### TASK TO COMPLETE
Format the records from the line containing "The width and height of the screenshot is (1000, 559)." through the end of the records, inclusive, as a two-column CSV with the columns input and output, one row per input and its output. Put each field in quotes and replace any line breaks with spaces.

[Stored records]
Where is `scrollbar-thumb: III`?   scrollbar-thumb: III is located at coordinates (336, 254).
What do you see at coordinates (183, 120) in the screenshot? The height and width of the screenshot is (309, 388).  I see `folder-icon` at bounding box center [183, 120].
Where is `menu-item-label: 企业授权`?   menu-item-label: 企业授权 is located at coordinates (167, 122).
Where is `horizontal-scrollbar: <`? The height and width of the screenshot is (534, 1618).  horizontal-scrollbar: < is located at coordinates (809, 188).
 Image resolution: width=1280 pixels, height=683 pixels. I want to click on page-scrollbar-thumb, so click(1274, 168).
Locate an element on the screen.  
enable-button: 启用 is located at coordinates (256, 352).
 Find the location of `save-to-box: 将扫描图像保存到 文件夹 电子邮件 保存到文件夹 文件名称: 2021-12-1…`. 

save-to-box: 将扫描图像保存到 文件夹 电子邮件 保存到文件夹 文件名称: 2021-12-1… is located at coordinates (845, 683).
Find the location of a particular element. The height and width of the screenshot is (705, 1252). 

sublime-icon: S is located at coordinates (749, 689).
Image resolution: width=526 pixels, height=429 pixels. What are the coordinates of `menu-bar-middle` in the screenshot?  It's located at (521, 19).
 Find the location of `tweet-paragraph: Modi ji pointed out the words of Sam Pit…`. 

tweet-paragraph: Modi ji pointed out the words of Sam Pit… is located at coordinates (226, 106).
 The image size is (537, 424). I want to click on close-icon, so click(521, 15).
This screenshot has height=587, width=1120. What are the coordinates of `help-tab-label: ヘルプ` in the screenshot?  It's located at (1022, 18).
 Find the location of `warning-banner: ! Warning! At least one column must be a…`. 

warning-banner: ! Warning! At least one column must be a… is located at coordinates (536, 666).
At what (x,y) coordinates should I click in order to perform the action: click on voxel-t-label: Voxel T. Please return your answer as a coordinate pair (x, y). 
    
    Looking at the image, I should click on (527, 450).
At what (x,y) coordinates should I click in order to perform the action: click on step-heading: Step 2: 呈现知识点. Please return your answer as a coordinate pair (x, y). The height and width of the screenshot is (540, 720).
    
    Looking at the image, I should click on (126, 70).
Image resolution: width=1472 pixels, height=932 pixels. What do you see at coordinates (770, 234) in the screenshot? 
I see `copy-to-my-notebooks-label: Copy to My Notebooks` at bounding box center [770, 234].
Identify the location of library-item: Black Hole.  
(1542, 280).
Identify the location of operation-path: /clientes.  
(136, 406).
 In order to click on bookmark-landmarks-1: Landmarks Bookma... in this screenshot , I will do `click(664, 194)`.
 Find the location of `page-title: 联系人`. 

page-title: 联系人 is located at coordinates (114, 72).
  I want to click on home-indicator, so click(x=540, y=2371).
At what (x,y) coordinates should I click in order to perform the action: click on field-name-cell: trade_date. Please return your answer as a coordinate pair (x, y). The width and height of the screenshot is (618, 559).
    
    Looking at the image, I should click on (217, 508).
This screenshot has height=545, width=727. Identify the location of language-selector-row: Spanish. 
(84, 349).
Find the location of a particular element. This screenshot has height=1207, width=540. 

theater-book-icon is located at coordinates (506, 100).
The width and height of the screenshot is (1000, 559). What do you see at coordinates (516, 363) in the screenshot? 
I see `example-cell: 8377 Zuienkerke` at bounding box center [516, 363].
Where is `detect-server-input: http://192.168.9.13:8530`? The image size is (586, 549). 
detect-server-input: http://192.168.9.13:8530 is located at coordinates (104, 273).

### OUTPUT FOR THIS EXERCISE
input,output
"The width and height of the screenshot is (1000, 559). What do you see at coordinates (516, 363) in the screenshot?","I see `example-cell: 8377 Zuienkerke` at bounding box center [516, 363]."
"Where is `detect-server-input: http://192.168.9.13:8530`? The image size is (586, 549).","detect-server-input: http://192.168.9.13:8530 is located at coordinates (104, 273)."